Docile au sat prata biberunt du poète, je voulais mettre fin au récit des mésaventures de ce pauvre Capitaine Fracasse dont la matagrabolisation n’a pas duré moins de son quart de siècle, puisqu’elle dure encore. Mais il semble écrit dans le grimoire astral de ma destinée que je ne doive jamais échapper au joyeux corbeau, never more, qui m’en croasse la légende. C’est ainsi que, de son vieux bec persécuteur, il vient encore de piquer dans ma collection d’autographes, qui est très belle, une lettre dont je n’avais pas le moindre souvenir et qui ne laisse pas d’être intéressante par sa signature d’abord, et ensuite pour le document qu’elle apporte à l’historiographie théâtrale. On y mesurera où s’étend au juste et où se borne la puissance mécénique de la République sur les institutions littéraires transmises par la monarchie, et qui en attendent le retour, du moins ce semble.

Il faut vous dire que, en dépit du « piston » d’Alexandre Dumas, de José-Maria de Heredia et de Ludovic Halévy, tous trois quarantiformes, Le Capitaine Fracasse, lu au comité, le mercredi 19 juin 1889, y avait été refusé presque à l’unanimité. C’est du moins ce qui est établi par une note de l’excellent Monval que je prends au bec de mon corbeau. Sept votants, six boules noires et une rouge. La rouge était certainement d’Edmond Got, vous saurez pourquoi tout à l’heure.
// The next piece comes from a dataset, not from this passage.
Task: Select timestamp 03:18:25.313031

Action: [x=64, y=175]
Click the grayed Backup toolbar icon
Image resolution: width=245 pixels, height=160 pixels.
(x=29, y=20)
Cette retoquade violente, dont le nom même de Théophile Gautier n’avait pas édulcoré la sentence, ne m’avait pas troublé outre mesure parce que j’en savais la vraie raison, qui était la dépense des frais de la pièce. Mais j’avais encore pour m’en consoler le doux souvenir d’un précédent où se rattachaient mes espérances. En 1886 en effet, le 16 juin, dit Monval, le même comité m’avait blackboulé — sept noires — une comédie intitulée : La Maison du Bonheur, que le 17 mai 1888, soit deux ans après, l’identique aréopage me recevait à l’unanimité — sept blanches — sous le titre de : La Jeune Fille, sans la reconnaître. Elle s’appela d’ailleurs : Le Premier Baiser sur l’affiche. J’avais donc lieu de compter pour le Fracasse sur la même palinodie ou si l’on veut, sur ce retour des choses qui, en art comme en tout le reste, est la bonne clef de sapience. J’avais donc avalé mes six boules noires, plus la rouge, mais elles me restaient sur l’estomac tout de même, celle surtout du camarade Jules Claretie, qui, étant de la partie, aurait pu m’en dorer la pilule.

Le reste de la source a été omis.